From a migrationist perspective, I loved this essay for the illustration of differing cultural contexts and resulting awkwardness. I loved that “Strange Fruit” is a migrant holding up a mirror to his adopted country to reflect the pain our racial history is still echoing into the present. But it is also because of this experience that he describes in the 1980s that I found Phillips’ disillusionment with America in other essays so frustrating. “Give me your tired, your poor, your huddled masses,” published in 2003, reads with the disappointed naiveté of an idealist who gave the United States too much credit from the get-go when it came to race, class, and being an American. Maybe I am just jaded, or my experience growing up in the same town with a Native American reservation in an otherwise white farming community gave me the opportunity to grow up with the knowledge. The gap in opportunity, in belonging to the American family, is wide and it is real: America is not the land of freedom so many migrants believe it to be, and every generation of migrants has a moment where they realize that the streets are not paved with the golden opportunity they thought it was. Though I agree with Phillips: the gap is widening. The gap is seen now in my own generation, with so many camped in parks under the signs of the 99% – publicity granted because now it is not just the migrants and the non-whites that are affected by this gap.
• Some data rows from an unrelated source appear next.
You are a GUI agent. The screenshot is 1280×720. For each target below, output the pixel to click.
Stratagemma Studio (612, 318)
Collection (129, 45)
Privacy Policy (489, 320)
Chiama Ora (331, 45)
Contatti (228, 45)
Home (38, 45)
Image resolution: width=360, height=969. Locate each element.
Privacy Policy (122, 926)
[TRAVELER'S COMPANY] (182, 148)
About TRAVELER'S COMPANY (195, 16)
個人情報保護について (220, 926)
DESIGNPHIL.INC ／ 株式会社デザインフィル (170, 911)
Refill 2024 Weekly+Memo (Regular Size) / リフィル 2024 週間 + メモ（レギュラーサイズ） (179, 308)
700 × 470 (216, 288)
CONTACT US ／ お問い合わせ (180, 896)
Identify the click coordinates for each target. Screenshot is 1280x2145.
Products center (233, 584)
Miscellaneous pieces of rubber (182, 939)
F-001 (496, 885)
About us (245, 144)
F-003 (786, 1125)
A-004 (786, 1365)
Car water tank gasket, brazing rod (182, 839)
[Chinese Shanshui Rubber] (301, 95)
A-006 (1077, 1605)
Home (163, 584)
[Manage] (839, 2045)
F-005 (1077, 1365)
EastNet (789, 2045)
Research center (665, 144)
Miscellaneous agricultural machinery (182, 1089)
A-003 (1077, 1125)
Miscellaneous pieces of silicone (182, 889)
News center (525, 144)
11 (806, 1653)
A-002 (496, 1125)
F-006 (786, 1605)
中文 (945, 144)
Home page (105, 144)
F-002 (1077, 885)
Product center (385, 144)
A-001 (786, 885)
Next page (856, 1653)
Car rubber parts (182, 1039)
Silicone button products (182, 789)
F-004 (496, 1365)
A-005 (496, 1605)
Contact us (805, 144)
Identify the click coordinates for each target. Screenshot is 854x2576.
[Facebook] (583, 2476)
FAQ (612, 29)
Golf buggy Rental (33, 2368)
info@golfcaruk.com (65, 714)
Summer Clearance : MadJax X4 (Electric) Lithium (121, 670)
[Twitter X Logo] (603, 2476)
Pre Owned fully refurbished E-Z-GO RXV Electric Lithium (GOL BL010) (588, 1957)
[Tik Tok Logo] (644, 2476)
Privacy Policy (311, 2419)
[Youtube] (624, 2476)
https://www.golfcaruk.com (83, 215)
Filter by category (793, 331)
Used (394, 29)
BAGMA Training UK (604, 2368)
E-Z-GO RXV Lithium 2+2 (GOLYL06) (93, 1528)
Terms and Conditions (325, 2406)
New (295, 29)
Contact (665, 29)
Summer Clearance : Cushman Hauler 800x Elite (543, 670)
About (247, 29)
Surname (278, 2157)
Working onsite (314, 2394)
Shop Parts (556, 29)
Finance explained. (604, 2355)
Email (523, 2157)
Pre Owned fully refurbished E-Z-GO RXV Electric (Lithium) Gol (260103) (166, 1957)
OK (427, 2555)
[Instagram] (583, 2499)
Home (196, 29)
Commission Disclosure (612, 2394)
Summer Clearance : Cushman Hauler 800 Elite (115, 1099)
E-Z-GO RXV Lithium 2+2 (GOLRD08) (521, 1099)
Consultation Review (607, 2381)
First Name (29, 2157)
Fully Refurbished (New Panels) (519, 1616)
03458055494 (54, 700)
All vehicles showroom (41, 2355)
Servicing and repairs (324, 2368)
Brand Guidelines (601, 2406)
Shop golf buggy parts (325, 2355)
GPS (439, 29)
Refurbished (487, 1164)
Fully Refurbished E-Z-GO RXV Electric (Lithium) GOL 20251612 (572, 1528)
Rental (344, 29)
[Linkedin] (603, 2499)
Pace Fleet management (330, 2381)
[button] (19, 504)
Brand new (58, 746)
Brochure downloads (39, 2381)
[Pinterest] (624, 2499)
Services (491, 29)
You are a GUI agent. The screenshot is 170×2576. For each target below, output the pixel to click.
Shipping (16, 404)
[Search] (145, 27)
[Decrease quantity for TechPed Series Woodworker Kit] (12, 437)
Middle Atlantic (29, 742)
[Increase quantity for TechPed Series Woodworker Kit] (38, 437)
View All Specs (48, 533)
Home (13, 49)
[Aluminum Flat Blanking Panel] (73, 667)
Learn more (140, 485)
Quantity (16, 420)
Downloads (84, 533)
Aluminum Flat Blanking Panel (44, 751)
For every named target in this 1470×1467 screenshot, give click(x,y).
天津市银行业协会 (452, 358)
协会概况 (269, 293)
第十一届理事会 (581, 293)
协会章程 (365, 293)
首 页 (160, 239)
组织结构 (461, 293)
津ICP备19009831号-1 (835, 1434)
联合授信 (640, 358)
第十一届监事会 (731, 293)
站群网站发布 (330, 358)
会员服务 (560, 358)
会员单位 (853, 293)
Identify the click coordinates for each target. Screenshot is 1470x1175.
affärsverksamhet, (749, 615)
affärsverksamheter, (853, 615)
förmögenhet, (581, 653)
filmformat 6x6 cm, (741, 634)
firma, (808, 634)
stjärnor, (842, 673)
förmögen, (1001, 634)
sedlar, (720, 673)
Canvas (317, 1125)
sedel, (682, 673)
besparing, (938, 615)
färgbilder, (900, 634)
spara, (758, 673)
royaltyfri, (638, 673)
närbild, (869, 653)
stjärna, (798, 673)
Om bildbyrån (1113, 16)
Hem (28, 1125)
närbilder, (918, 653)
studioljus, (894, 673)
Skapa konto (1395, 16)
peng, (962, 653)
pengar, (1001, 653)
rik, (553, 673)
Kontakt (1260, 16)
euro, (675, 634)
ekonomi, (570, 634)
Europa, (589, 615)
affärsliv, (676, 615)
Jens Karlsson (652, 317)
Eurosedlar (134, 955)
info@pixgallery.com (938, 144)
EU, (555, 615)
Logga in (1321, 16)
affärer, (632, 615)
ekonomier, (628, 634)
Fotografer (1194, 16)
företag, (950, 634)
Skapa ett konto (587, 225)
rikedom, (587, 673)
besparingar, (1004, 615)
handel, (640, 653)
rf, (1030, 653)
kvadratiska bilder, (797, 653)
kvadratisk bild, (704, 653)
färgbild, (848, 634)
His essays under the section “Homeland Security” were all written in the years after 9/11. Many of them feel outdated – not in that they are any less valid, but that several strike me as overdone liberal rants against the government post 9/11. I agree with them, but it’s nothing I needed to read in a book, as similar articles have been all over the blogosphere and newspapers in the years since 9/11. An exception within this section is “Ground Zero” which I found to be successful memoir of his experience in New York City on 9/11, which was poignant, beautiful, and deeply personal. Another criticism I would have of this selection is that, like most collections of essays, not every essay hits the theme of the collection pitch-perfect. There are quite a few I would not have included at all. Generally, however, Color Me English is a meaningful addition to the discourse on belonging, on migration, and most importantly, on race. A reader who has an interest in any of those, let alone the threads of their intersection, will find this collection worthwhile.
Color Me English: Thoughts About Migrations and Belonging Before and After 9/11 by Caryl Phillips
The New Press, August 2011
Available from Amazon; Hardcover $22.36, Kindle $14.27
1 Gender privilege not withstanding.
2 I have done my best to find this article again on the internet and was unable to.